Job Submit Plugin API
Overview
This document describes Slurm job submit plugins and the API that defines them. It is intended as a resource to programmers wishing to write their own Slurm job submit plugins. This is version 100 of the API.
Slurm job submit plugins must conform to the Slurm Plugin API with the following specifications:
const char plugin_name[]="full text name"
A free-formatted ASCII text string that identifies the plugin.
const char
plugin_type[]="major/minor"
The major type must be "job_submit." The minor type can be any suitable name for the type of job submission package. We include samples in the Slurm distribution for
- all_partitions — Set default partition to all partitions on the cluster.
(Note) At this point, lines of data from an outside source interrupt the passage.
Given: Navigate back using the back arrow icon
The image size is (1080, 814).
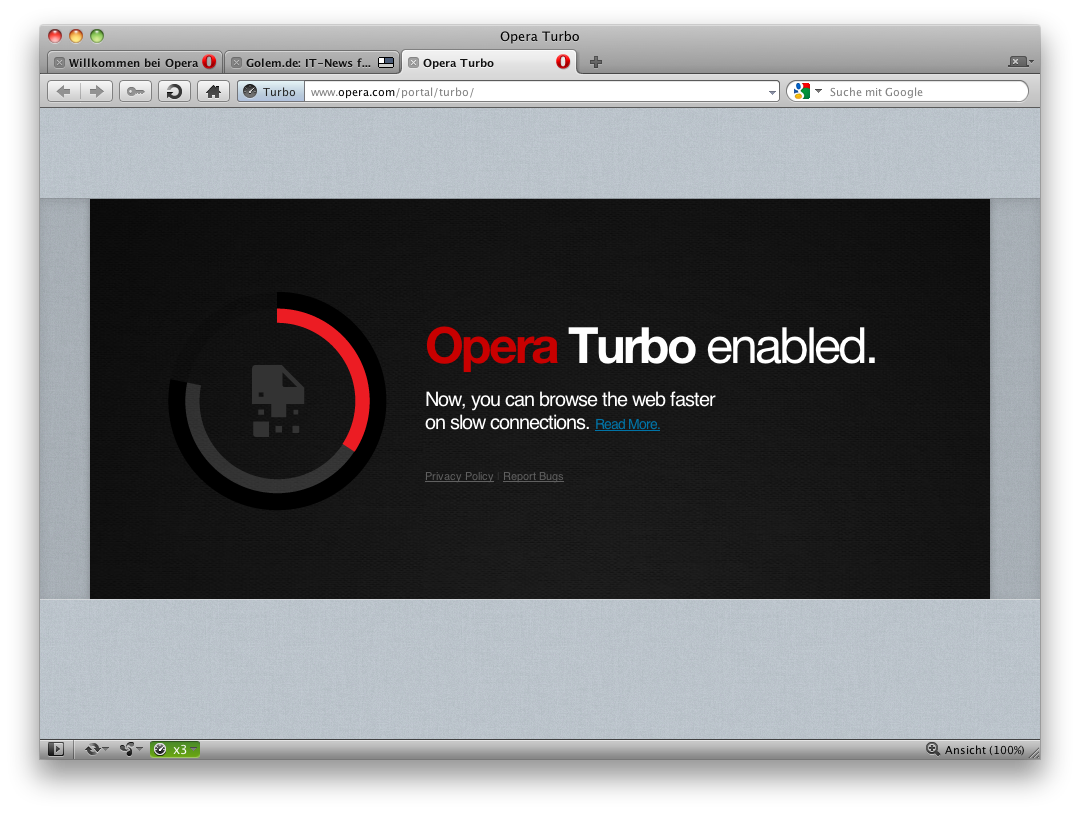Looking at the screenshot, I should coord(62,91).
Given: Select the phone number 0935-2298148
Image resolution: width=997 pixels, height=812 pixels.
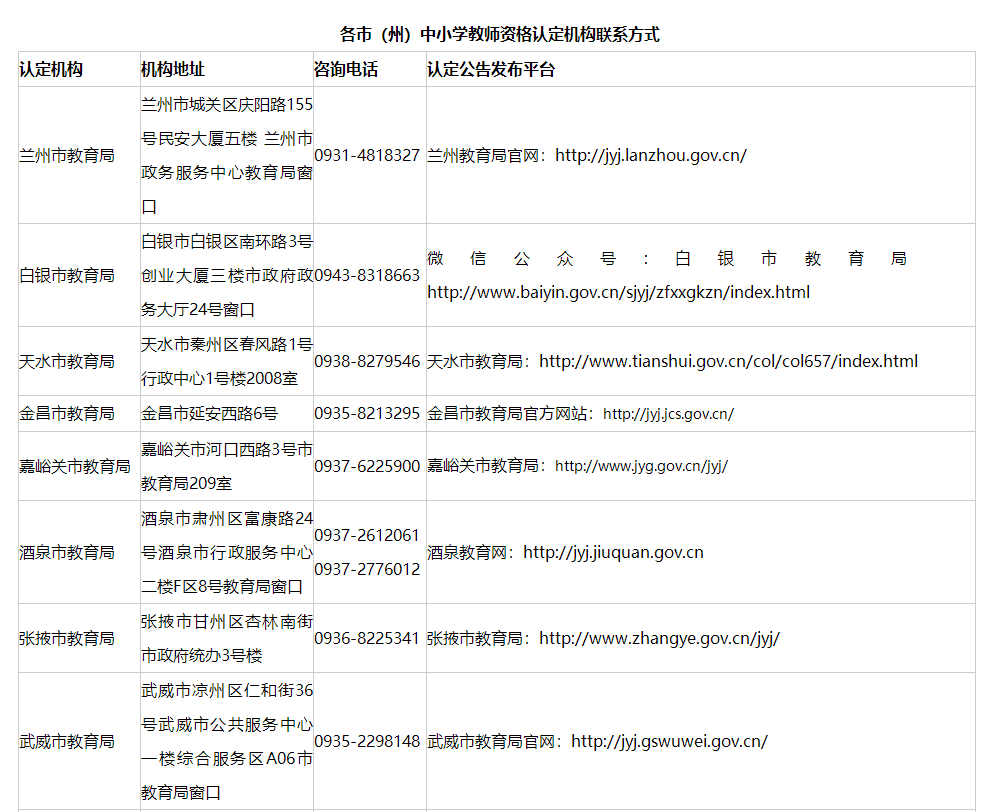Looking at the screenshot, I should pyautogui.click(x=367, y=741).
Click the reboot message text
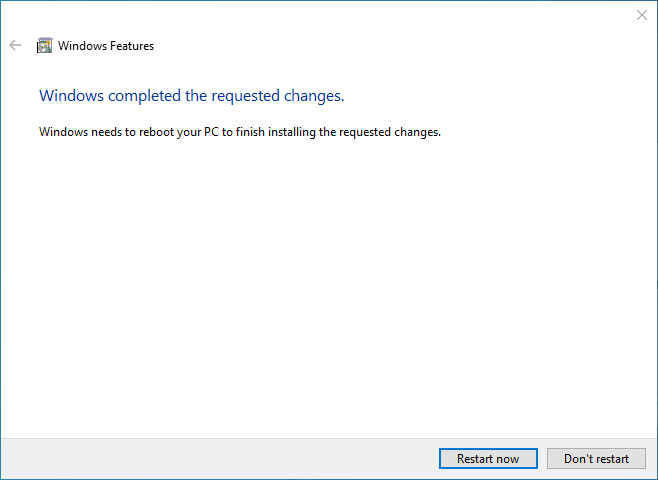Viewport: 658px width, 480px height. (240, 132)
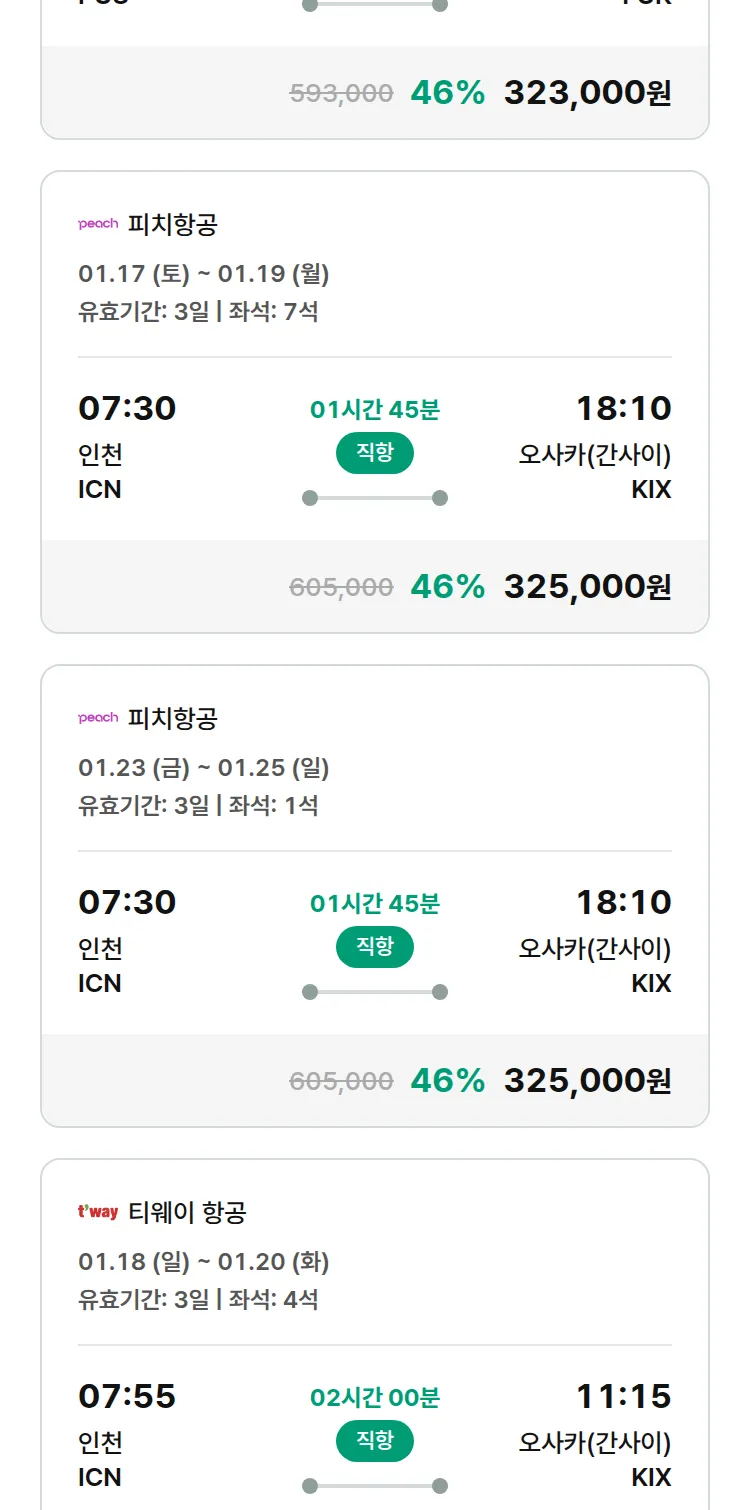Click the t'way airline logo icon
Screen dimensions: 750x1510
[x=98, y=1212]
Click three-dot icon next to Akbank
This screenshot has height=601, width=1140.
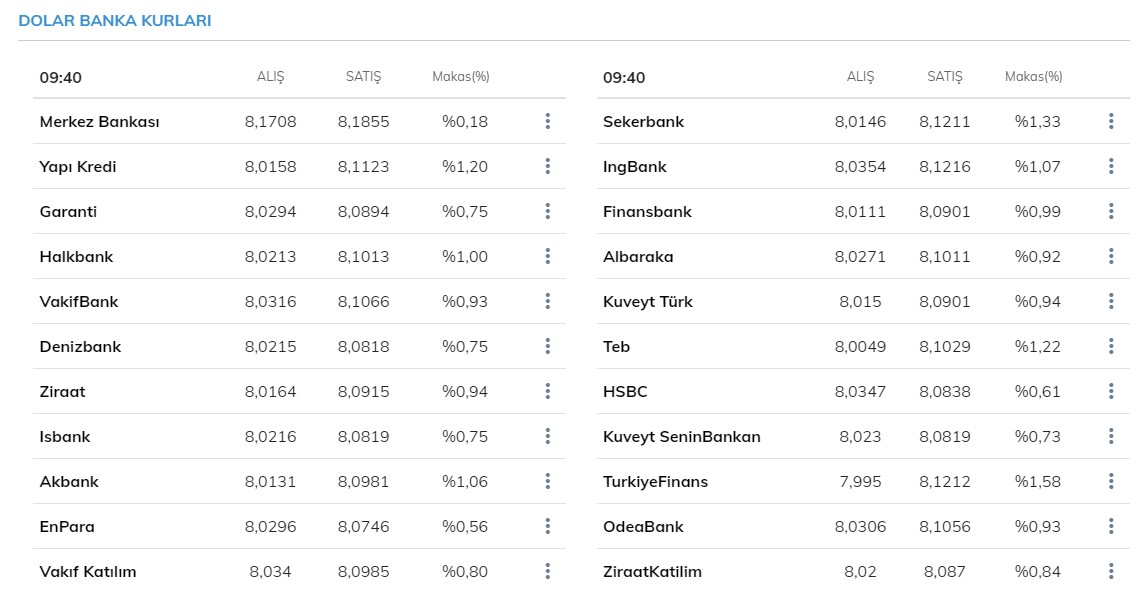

- defaults — Set default values for job submission or modify requests.
- logging — Log select job submission and modification parameters.
- lua — Interface to Lua scripts implementing these functions (actually a slight variation of them). Sample Lua scripts can be found with the Slurm distribution in the directory contribs/lua. The Lua script must be named "job_submit.lua" and must be located in the default configuration directory (typically the subdirectory "etc" of the installation directory). Slurmctld will fatal on startup if the configured lua script is invalid. Slurm will try to load the script for each job submission. If the script is broken or removed while slurmctld is running, Slurm will fallback to the previous working version of the script. Warning: slurmctld runs this script while holding internal locks, and only a single copy of this script can run at a time. This blocks most concurrency in slurmctld. Therefore, this script should run to completion as quickly as possible.
- partition — Sets a job's default partition based upon job submission parameters and available partitions.
- pbs — Translate PBS job submission options to Slurm equivalent (if possible).
- require_timelimit — Force job submissions to specify a timelimit.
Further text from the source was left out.